A recent study from IBM concluded 95 percent of successful cyberattacks are the result of human error. Why is it that we’ve been treating better technology as the solution to cybercrime when it’s the people who are the last line of defence for cyberattacks within organizations?

The role of technology

Technology certainly does play a role in protecting companies, patching software, and having security measures in place make cyberattacks more difficult. Because of this, the status quo in the security world has been focused on creating better technology. For decades, it was declared we simply needed to buy better anti-virus and firewalls. But technology is only part of the solution.

The role of people

Facebook CSO Alex Stamos highlights that more harm comes from behaviours, business processes, and assumptions users have about cybersecurity. To a room full of cybersecurity experts at the Black Hat 2017 conference, Alex proposed relationship building and education as a solution to the ever-increasing cybercrime.

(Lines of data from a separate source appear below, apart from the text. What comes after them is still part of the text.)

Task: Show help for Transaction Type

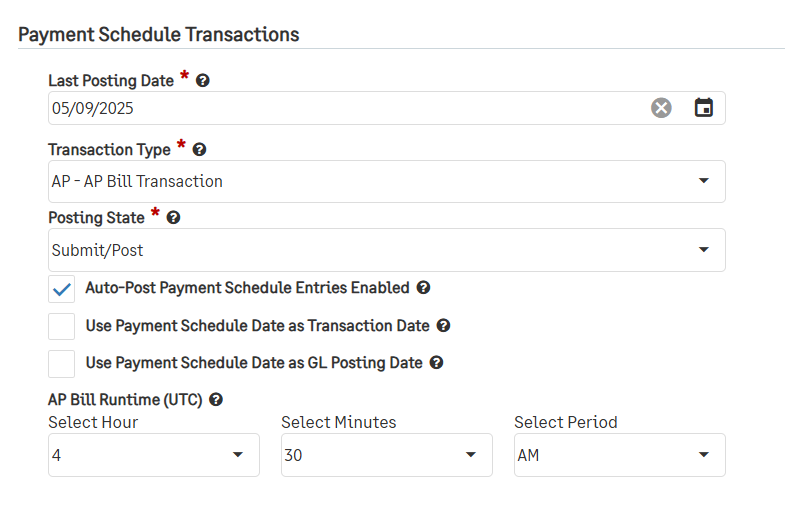Action: pyautogui.click(x=199, y=150)
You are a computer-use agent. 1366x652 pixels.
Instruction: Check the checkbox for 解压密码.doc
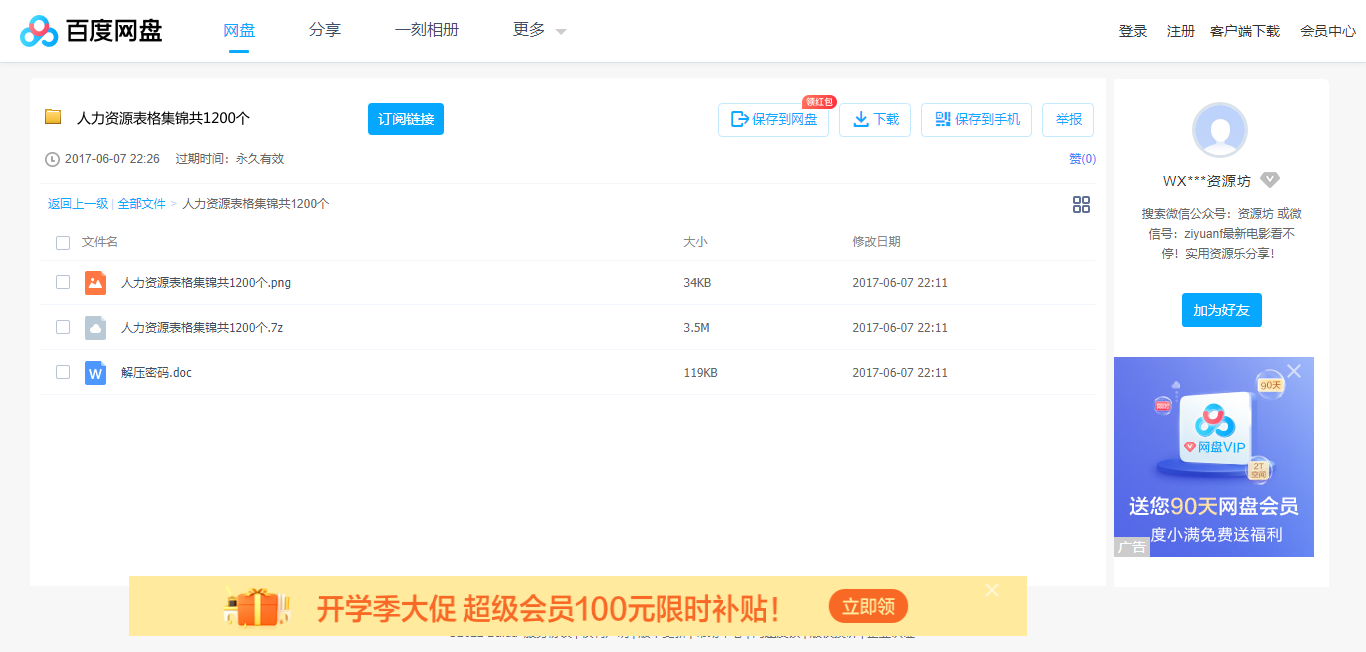point(63,371)
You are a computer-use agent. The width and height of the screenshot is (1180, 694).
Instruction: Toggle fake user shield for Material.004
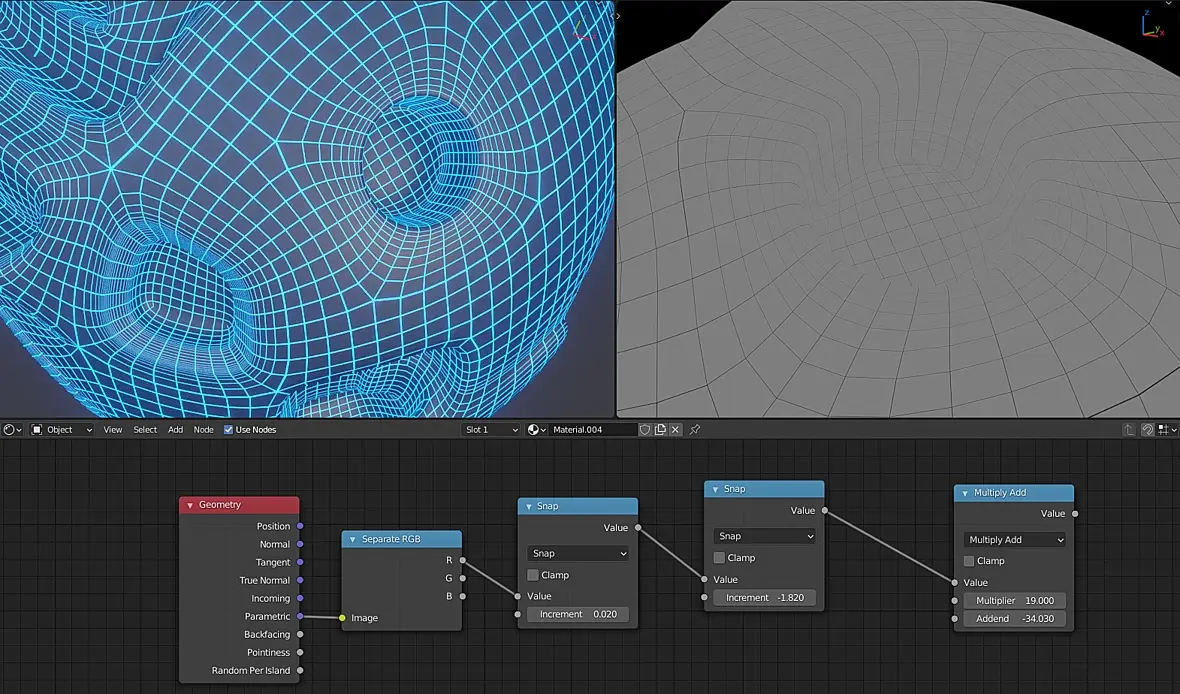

“The truth is that the vast majority of harm comes from the simple problems that are difficult to solve, such as the rampant reuse of passwords.”

To create a pan-organizational conversation and awareness of security, all individuals need to understand their role within cybersecurity; there needs to be an ongoing conversation across all departments; and business processes need to take cybersecurity into account — but how?

Best practices for organizations

To take tangible steps to incorporate cybersecurity into an organizational culture, cybersecurity expert and CEO of CyberGRX Fred Kniep recently published a list of best practices in Compliance Week for organizations to implement.

1. Ensure a security representative is attending all board meetings

This requires a company to designate one (or several) individual(s) to own the security program. Secondly, that security must be prioritized at the very top of the organization. If the executives don’t recognize the value in cybersecurity, it’s unlikely that the rest of the organization will.

2. Educate security representatives on how to effectively communicate cyber risk

Effective communication. The security representative(s) will need to be able to translate the technical jargon into concepts that other departments can understand.

3. Provide security representatives with business context

Fred emphasizes that there needs to be a two-way conversation. The security representative needs to understand the pressures and motivations of the different departments.

4. Clearly differentiate between cyber-risk management and compliance

Being compliant is a snapshot in time. Cyber-risk management is like managing any other business risk — it involves taking daily steps to get to a comfortable level of risk.

It’s everybody’s business

Suzie Smibert, CISO at Finning International, summarized this well in a recent interview with Ben DiPetro at The Wall Street Journal:

“Cybersecurity is not just an IT issue, it’s everybody’s business... You can’t just buy tools and hope they work; there are lots of processes and human elements to having a proper risk management and cybersecurity program. It takes training — and boards and executives need to attend and participate.”